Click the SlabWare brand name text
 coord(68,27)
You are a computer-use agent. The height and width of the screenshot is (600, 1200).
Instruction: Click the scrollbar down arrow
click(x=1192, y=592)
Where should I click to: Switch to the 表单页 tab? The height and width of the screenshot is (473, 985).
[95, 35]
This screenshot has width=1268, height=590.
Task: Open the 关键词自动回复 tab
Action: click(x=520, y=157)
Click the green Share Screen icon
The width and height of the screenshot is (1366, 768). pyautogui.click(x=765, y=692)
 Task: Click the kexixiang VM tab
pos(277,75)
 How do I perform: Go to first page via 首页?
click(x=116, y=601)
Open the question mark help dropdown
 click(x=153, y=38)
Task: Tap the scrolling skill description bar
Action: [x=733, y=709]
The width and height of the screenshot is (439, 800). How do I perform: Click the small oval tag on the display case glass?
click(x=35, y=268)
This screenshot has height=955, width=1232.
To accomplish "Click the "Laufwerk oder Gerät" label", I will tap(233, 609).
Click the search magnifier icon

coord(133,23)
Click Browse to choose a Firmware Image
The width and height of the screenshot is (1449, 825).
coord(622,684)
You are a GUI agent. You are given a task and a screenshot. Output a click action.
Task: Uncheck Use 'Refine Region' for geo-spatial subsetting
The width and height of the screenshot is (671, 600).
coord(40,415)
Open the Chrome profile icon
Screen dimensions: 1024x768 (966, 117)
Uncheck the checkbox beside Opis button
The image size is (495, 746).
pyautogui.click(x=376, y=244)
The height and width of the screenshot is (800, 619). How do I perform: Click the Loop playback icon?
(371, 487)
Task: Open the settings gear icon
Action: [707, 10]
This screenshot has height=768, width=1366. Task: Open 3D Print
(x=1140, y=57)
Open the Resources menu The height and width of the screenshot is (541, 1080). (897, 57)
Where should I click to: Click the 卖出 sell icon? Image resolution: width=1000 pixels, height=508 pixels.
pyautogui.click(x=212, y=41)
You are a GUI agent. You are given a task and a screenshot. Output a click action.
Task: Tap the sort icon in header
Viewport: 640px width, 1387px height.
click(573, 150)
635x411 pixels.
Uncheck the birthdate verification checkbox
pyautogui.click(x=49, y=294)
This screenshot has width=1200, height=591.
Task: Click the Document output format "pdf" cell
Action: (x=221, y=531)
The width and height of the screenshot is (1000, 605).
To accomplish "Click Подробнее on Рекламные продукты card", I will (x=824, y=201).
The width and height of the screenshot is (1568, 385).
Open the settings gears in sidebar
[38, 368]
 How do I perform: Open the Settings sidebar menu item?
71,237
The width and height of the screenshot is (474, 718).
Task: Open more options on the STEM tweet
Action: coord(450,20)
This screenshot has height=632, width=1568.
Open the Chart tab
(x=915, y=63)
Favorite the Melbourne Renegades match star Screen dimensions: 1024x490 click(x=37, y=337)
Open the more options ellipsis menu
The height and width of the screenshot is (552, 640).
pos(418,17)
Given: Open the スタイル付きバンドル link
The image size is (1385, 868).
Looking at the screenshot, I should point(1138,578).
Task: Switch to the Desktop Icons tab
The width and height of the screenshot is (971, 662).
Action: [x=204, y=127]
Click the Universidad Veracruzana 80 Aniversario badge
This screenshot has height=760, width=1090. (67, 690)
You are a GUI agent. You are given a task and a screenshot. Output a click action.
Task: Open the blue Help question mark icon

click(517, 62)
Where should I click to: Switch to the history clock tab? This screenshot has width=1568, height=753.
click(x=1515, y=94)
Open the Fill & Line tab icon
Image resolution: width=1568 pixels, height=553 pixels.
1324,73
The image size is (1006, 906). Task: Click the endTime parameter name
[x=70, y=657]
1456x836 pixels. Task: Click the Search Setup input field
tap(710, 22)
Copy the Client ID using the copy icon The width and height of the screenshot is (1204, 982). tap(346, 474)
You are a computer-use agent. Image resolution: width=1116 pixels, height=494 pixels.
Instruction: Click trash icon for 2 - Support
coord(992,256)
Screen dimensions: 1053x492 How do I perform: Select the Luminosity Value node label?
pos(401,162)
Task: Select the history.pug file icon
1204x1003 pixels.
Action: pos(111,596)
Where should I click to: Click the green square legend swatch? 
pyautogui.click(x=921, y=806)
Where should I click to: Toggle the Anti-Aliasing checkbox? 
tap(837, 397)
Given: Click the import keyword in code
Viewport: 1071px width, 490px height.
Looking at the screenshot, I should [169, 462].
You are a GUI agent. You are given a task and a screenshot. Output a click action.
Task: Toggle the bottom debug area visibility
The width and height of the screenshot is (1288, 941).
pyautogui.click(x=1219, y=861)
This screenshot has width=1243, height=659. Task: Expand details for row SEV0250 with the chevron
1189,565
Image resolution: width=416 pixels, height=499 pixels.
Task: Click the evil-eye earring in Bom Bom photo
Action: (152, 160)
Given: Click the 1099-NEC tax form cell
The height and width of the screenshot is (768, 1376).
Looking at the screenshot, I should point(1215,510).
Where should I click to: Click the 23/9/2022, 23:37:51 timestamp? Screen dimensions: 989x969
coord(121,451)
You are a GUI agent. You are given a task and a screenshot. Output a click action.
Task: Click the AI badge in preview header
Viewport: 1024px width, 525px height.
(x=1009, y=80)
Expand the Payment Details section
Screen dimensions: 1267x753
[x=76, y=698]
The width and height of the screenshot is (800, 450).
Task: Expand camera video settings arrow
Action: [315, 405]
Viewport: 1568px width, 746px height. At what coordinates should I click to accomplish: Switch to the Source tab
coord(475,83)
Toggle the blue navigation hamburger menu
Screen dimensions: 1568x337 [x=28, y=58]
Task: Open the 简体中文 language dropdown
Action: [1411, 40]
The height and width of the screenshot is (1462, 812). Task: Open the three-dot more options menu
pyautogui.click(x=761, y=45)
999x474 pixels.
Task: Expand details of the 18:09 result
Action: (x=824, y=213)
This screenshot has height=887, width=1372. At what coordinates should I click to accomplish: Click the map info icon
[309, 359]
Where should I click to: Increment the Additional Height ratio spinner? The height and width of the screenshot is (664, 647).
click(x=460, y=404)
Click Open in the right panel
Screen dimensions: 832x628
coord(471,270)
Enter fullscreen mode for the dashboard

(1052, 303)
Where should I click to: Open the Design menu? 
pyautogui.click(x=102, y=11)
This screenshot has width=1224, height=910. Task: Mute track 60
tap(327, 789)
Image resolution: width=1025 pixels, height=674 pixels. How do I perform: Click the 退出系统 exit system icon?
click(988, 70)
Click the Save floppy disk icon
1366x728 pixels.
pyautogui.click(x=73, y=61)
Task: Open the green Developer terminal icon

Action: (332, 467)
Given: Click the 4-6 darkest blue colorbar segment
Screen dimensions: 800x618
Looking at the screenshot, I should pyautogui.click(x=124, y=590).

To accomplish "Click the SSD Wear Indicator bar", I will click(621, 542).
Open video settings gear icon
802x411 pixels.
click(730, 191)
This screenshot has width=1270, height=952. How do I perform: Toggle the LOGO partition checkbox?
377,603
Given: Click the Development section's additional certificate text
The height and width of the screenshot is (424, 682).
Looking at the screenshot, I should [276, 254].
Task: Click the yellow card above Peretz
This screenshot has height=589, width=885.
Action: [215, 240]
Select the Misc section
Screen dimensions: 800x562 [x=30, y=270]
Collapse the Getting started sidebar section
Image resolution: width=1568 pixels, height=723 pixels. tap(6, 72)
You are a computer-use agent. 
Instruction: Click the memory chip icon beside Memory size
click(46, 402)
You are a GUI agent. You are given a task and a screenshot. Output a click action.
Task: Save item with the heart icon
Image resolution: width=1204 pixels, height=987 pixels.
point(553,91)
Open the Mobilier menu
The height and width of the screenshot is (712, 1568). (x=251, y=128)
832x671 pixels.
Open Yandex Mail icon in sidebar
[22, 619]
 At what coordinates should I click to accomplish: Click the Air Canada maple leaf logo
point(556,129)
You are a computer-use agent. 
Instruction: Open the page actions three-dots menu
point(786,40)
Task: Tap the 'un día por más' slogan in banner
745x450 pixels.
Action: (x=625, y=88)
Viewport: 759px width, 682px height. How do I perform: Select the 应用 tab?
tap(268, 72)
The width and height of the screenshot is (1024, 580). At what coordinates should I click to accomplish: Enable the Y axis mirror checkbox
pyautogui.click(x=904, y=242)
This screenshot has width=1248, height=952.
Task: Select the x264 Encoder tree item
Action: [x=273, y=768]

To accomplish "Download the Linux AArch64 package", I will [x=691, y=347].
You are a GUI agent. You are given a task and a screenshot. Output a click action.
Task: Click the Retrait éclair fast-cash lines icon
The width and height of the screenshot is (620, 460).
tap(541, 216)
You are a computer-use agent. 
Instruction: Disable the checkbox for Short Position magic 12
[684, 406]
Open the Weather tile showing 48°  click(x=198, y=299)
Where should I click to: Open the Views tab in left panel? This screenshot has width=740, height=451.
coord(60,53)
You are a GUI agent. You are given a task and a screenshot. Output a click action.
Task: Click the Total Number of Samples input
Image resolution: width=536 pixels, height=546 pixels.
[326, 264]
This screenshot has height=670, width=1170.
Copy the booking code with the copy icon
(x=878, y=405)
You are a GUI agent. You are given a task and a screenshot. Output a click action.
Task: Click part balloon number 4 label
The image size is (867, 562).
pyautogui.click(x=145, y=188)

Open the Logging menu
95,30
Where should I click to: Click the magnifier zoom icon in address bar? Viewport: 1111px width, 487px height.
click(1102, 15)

::::

BRIEF: Show the lines of the entries that include the string "Save", copying each in full.

RESPONSE TO THE TASK:
Click the Save floppy disk icon
Task: Save item with the heart icon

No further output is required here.